Abstract

Children in day care are at higher risk of infectious diarrhea than those who remain at home.1,2 Diarrhea in day care centers (DCCs) is propagated through the fecal-oral route,3,4 a mode of transmission that is enhanced by fecal contamination. Knowledge of the pattern and degree of fecal contamination in DCC classrooms can identify important sources of enteropathogens to be targeted by hygienic interventions. This study was undertaken to qualitatively and quantitatively describe fecal contamination in DCC classrooms and to determine the relative stability of patterns of contamination across time. Fecal coliforms occur in large numbers in human feces and can be presumptively identified on differential culture media.
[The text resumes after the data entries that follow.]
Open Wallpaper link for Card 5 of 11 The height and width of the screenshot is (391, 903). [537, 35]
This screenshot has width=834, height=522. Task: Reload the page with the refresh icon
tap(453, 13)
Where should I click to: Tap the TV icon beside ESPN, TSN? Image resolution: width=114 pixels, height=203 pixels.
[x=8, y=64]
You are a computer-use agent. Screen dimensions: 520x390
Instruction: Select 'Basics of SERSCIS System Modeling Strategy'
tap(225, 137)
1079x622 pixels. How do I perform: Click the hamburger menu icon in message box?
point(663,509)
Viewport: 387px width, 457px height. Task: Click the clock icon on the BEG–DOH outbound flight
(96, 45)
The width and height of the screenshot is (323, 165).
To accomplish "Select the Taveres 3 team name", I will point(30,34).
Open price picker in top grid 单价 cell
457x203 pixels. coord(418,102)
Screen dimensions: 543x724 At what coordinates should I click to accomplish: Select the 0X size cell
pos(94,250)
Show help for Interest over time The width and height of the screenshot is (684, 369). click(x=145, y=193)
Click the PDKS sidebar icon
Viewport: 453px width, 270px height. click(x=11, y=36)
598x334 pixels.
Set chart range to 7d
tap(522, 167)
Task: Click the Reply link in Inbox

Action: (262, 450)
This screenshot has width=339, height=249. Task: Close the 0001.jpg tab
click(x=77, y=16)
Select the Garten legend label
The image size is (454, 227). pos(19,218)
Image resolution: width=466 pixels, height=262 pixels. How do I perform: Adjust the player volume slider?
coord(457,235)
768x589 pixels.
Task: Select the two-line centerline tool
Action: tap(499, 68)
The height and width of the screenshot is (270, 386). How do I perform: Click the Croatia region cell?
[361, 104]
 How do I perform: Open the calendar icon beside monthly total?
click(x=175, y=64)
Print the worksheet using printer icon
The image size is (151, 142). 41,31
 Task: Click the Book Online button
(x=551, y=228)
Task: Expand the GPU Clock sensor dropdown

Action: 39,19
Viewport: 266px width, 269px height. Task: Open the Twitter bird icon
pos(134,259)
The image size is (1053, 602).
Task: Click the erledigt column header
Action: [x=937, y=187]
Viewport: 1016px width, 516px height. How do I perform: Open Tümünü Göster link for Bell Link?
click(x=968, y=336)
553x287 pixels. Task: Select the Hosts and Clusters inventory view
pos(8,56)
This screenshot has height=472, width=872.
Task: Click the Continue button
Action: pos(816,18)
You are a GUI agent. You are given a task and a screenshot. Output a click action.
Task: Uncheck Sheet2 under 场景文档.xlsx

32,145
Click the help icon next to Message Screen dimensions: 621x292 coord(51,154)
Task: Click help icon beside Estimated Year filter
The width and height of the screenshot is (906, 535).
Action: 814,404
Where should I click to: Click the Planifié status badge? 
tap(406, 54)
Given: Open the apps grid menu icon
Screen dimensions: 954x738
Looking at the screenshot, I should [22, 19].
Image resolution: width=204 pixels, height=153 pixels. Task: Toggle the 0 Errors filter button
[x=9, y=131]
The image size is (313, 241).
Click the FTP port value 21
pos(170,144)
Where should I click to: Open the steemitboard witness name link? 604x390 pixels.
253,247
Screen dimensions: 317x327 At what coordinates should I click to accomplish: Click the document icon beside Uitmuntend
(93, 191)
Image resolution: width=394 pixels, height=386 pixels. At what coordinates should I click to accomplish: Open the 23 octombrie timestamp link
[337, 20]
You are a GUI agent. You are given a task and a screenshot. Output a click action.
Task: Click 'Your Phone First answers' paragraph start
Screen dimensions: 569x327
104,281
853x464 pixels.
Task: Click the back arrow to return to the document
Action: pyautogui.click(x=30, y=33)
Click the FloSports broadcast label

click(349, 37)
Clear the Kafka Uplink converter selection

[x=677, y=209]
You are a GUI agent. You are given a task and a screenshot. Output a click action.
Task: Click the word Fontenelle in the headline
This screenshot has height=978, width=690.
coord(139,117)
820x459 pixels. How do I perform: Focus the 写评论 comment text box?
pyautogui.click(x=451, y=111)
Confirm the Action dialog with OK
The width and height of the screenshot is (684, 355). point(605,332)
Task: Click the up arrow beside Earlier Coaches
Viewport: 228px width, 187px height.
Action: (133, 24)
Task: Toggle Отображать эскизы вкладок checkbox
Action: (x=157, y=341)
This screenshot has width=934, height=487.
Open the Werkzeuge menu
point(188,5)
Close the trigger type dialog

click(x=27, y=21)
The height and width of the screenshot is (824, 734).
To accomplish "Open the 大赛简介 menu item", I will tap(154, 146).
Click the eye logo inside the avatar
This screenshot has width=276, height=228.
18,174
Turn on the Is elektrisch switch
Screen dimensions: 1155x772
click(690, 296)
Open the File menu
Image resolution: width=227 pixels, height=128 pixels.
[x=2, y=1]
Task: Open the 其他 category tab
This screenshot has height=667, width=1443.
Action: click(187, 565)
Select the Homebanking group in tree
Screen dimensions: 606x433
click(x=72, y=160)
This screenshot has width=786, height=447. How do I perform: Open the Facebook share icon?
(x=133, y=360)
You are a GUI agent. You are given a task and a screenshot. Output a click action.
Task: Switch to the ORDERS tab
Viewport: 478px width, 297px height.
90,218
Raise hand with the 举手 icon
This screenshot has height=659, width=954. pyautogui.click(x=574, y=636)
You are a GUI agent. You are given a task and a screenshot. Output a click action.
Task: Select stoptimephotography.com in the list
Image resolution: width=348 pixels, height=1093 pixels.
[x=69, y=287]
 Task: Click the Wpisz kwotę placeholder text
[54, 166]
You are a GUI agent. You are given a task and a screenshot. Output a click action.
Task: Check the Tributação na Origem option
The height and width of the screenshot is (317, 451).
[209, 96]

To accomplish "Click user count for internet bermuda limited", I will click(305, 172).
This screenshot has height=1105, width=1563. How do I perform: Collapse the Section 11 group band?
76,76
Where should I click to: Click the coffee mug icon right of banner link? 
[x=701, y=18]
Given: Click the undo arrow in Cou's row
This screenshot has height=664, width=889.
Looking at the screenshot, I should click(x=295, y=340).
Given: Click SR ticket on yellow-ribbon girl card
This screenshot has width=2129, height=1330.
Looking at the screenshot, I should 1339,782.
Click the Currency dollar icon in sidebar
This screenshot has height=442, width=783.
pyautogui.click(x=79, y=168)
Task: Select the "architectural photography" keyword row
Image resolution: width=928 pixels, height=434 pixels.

Each discrete colony represents a bacterial cell originally present on the surface that was sampled. In principle, the number of fecal coliforms rather than the frequency of positive samples reported in previous DCC studies5,6 should more accurately reflect enteropathogen characteristics of infectious dose and survival in the environment. Therefore, fecal contamination was measured by the number of viable fecal coliforms recovered from environmental surfaces and the hands of children and DCC staff members. The distribution of fecal contamination was described in terms of coliform presence and coliform density (counts) for individual classroom sites. METHODS Fecal contamination was measured during two prospective studies in North Carolina. In study 1, 13 Cumberland County DCCs served as controls during a hygienic intervention trial and were sampled from April 1989 to March 1990; in study 2, 25 Research Triangle Area DCCs were sampled between January and August 1991.